◆ **Record extracts**
+ + + + +

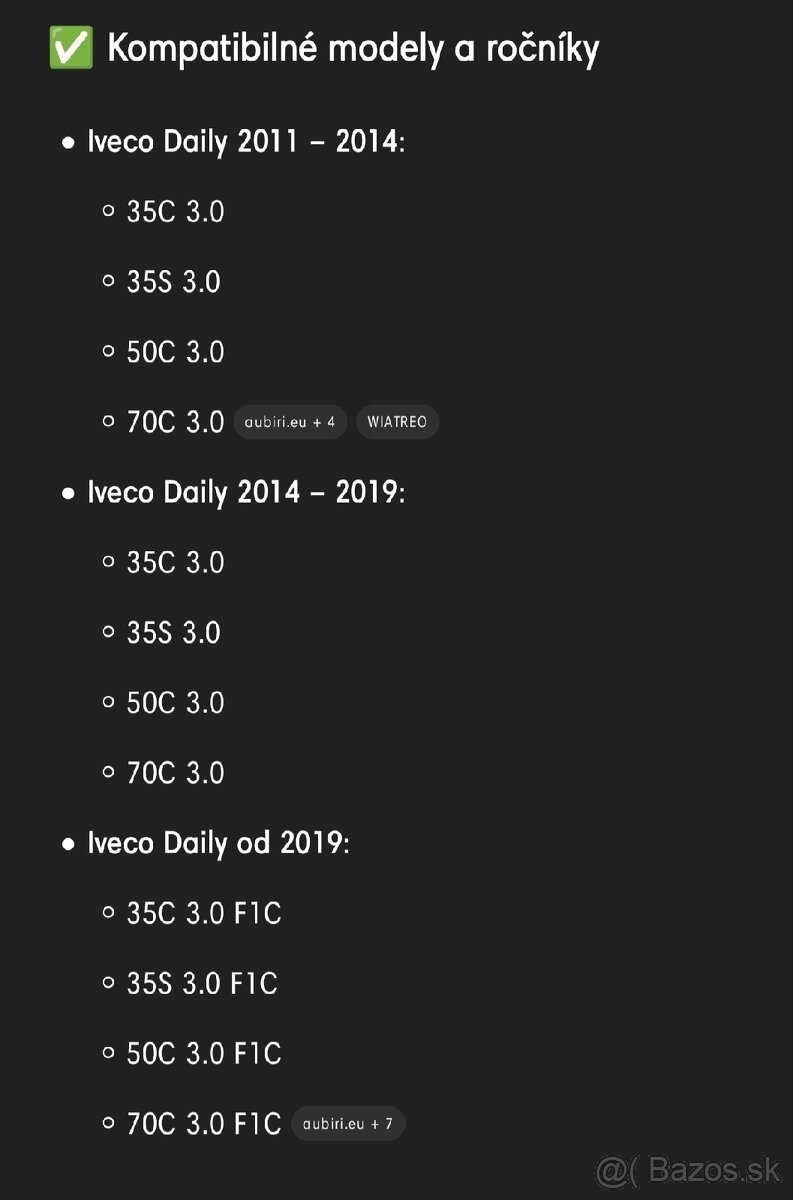The height and width of the screenshot is (1200, 793).
Task: Click the 35C 3.0 F1C list item
Action: pyautogui.click(x=203, y=913)
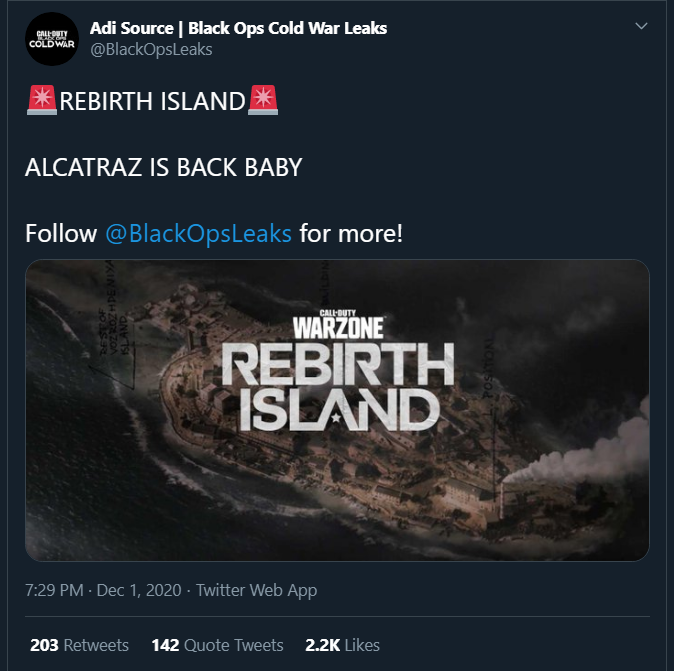
Task: Click the white star in ISLAND lettering
Action: point(336,417)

+ + + + +

◆ **Stated goal**
Rewrite all the records with "Task" changed to "Instruction" and every other part left the same. Omit the pictures from the output.

◆ **Solution to this exercise**
The height and width of the screenshot is (1200, 793).
Instruction: Click the 35C 3.0 F1C list item
Action: pyautogui.click(x=203, y=913)
Instruction: Click the white star in ISLAND lettering
Action: point(336,417)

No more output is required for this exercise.